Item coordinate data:
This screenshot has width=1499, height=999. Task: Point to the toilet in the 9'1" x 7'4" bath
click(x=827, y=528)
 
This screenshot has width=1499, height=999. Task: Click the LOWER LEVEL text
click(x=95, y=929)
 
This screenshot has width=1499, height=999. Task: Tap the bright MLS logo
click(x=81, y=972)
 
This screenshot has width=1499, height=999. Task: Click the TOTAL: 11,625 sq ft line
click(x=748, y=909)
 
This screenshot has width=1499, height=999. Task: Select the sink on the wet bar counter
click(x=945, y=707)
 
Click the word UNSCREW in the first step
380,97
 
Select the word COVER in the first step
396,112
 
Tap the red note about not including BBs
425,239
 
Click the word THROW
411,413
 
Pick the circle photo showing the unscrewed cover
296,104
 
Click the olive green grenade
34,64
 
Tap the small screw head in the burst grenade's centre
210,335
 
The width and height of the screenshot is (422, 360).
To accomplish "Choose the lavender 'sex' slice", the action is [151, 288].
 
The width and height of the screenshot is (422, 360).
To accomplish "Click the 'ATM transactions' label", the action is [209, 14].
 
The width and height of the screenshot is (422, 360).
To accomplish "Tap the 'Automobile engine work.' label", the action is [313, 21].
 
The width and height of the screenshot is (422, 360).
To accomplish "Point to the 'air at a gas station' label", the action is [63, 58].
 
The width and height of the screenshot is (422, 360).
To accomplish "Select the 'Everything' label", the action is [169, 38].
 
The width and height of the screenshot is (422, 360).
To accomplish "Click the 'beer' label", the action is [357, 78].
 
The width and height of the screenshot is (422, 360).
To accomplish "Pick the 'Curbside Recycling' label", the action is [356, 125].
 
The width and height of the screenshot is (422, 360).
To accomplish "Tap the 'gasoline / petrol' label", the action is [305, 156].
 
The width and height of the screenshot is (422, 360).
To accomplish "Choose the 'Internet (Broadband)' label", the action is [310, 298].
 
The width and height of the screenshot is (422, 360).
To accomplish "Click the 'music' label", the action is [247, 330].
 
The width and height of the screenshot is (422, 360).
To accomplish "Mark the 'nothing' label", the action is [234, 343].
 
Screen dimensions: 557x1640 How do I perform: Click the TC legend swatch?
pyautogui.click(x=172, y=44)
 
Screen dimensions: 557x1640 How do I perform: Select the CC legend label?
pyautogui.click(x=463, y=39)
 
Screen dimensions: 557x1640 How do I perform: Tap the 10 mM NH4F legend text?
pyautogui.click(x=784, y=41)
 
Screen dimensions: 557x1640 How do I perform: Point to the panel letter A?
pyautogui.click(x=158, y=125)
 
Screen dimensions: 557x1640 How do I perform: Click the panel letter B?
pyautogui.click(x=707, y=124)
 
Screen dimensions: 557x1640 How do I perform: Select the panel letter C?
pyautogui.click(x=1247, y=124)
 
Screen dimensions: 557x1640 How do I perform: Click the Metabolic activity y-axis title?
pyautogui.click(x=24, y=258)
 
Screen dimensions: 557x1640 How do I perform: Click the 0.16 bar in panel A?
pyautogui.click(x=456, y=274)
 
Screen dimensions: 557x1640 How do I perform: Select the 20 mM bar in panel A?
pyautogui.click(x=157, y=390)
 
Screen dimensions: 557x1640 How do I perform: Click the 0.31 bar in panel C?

◆ Stated task ◆
Print all of the records above again, line for line, with no changes.

◆ Expected output ◆
This screenshot has width=1499, height=999. Task: Point to the toilet in the 9'1" x 7'4" bath
click(x=827, y=528)
 
This screenshot has width=1499, height=999. Task: Click the LOWER LEVEL text
click(x=95, y=929)
 
This screenshot has width=1499, height=999. Task: Tap the bright MLS logo
click(x=81, y=972)
 
This screenshot has width=1499, height=999. Task: Click the TOTAL: 11,625 sq ft line
click(x=748, y=909)
 
This screenshot has width=1499, height=999. Task: Select the sink on the wet bar counter
click(x=945, y=707)
 
Click the word UNSCREW in the first step
380,97
 
Select the word COVER in the first step
396,112
 
Tap the red note about not including BBs
425,239
 
Click the word THROW
411,413
 
Pick the circle photo showing the unscrewed cover
296,104
 
Click the olive green grenade
34,64
 
Tap the small screw head in the burst grenade's centre
210,335
 
The width and height of the screenshot is (422, 360).
To accomplish "Choose the lavender 'sex' slice", the action is [151, 288].
 
The width and height of the screenshot is (422, 360).
To accomplish "Click the 'ATM transactions' label", the action is [209, 14].
 
The width and height of the screenshot is (422, 360).
To accomplish "Tap the 'Automobile engine work.' label", the action is [313, 21].
 
The width and height of the screenshot is (422, 360).
To accomplish "Point to the 'air at a gas station' label", the action is [63, 58].
 
The width and height of the screenshot is (422, 360).
To accomplish "Select the 'Everything' label", the action is [169, 38].
 
The width and height of the screenshot is (422, 360).
To accomplish "Click the 'beer' label", the action is [357, 78].
 
The width and height of the screenshot is (422, 360).
To accomplish "Pick the 'Curbside Recycling' label", the action is [356, 125].
 
The width and height of the screenshot is (422, 360).
To accomplish "Tap the 'gasoline / petrol' label", the action is [305, 156].
 
The width and height of the screenshot is (422, 360).
To accomplish "Choose the 'Internet (Broadband)' label", the action is [310, 298].
 
The width and height of the screenshot is (422, 360).
To accomplish "Click the 'music' label", the action is [247, 330].
 
The width and height of the screenshot is (422, 360).
To accomplish "Mark the 'nothing' label", the action is [234, 343].
 
Screen dimensions: 557x1640 How do I perform: Click the TC legend swatch?
pyautogui.click(x=172, y=44)
 
Screen dimensions: 557x1640 How do I perform: Select the CC legend label?
pyautogui.click(x=463, y=39)
 
Screen dimensions: 557x1640 How do I perform: Tap the 10 mM NH4F legend text?
pyautogui.click(x=784, y=41)
 
Screen dimensions: 557x1640 How do I perform: Point to the panel letter A?
pyautogui.click(x=158, y=125)
 
Screen dimensions: 557x1640 How do I perform: Click the panel letter B?
pyautogui.click(x=707, y=124)
 
Screen dimensions: 557x1640 How do I perform: Select the panel letter C?
pyautogui.click(x=1247, y=124)
 
Screen dimensions: 557x1640 How do I perform: Click the Metabolic activity y-axis title?
pyautogui.click(x=24, y=258)
 
Screen dimensions: 557x1640 How do I perform: Click the 0.16 bar in panel A?
pyautogui.click(x=456, y=274)
 
Screen dimensions: 557x1640 How do I perform: Select the 20 mM bar in panel A?
pyautogui.click(x=157, y=390)
 
Screen dimensions: 557x1640 How do I perform: Click the 0.31 bar in panel C?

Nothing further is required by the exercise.